ALBANY, Denmark and Plantagenet are collaborating to secure a State bushfire centre of excellence for the Lower Great Southern amid hot competition and condemnation by Opposition MPs that the selection process is “shambolic” and biased toward Perth.
After hearing about a request for proposals process for the centre from The Weekender in September, Denmark shire CEO Bill Parker this week said his organisation, the City of Albany and the Shire of Plantagenet had teamed up.
He, Plantagenet CEO Rob Stewart and Albany’s development services director Paul Camins said they had no complaints about the State’s selection process.
But they all said the four weeks given by the Department of Fire and Emergency Services to lodge submissions was “short notice”.
After it was revealed here that a submission process had been activated (‘Fire centre boost’, 27 September), Nationals emergency services spokesman Colin de Grussa dubbed the process “shambolic”.
He lamented that local governments had just a month to prepare submissions and there had been no official statement.
South West Liberal MLC Steve Thomas, who has done more than any other MP to see the centre gets located in either the Great Southern or Southwest, was just as candid.
After The Weekender on October 10 alerted him to a formal statement on the process issued by DFES that day, he asked Emergency Services Minister Fran Logan in Parliament if the Government had tried to minimise awareness to reduce the chances of regional areas applying.
In the shortest possible response, Mr Logan answered: “No”.
Before that, Mr Logan confirmed that no media statement had been released to signal the opening of the process.
He said all eligible local governments had been advised via the WA Local Government Association, and advertisements placed in a metropolitan newspaper on September 29 and October 3.

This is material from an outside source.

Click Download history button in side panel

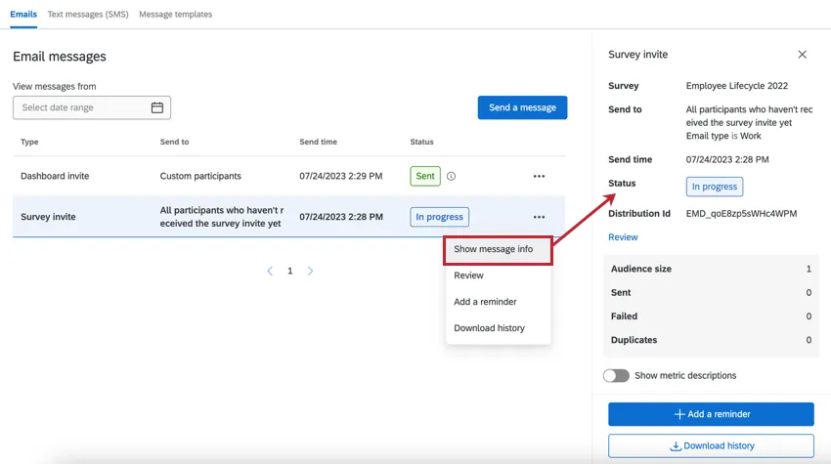click(711, 445)
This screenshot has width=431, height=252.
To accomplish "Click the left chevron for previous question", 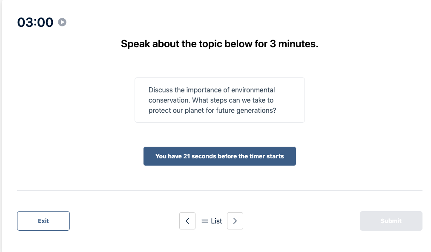I will pyautogui.click(x=187, y=221).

WALGA President Lynne Craigie confirmed that on September 25 her organisation sent an email to the CEOs of all local governments in the South West Land Division.
Both Mr Stewart and Mr Camins said they had learned of the process from WALGA.
The Weekender asked Mr Logan’s office why DFES used WALGA as an intermediary, and was referred to Department media officials who failed to meet our deadline.
Dr Thomas said WALGA was an important group, but not a government organisation.
“To suggest that WALGA is the distribution point is a complete abrogation of government responsibility,” he said.
“In September when the process went up, that was a major Government policy and that should have been a major Government media statement followed up by a major DFES statement.
“There needs to be a truly open and competitive process.”
Also unanswered were Weekender questions about Mr de Grussa’s “shambolic” charge, whether the RFP process would result in a recommended location or locations, and if results of the process will be publicly advertised and incorporated into a Cabinet submission.
The Nationals’ Member for Agricultural Region Martin Aldridge this week said the centre should be located at the Muresk Institute near Northam.
Dr Thomas said Northam was the “wrong place”.
“Apart from the fact it is in a Nationals electorate, Northam in my view is not close enough to a population within a forest,” he said.
He said Pinjarra and Waroona, or a combination of both, intended to apply.
“I know Collie is interested, Bunbury is interested, possibly piggy-backed with Dardanup or Collie or both,” he added.
“Busselton has a couple of good possible locations as well, and there’s a fair amount of State forest there.
“Manjimup is a fairly obvious regional central point in the middle of the heartland of the forest territory, and it will submit.”
Dr Thomas also said the Lower Great Southern would lodge a competitive bid.
“To me, those are the five strong options, on the assumption you don’t just stick it in Perth,” he said.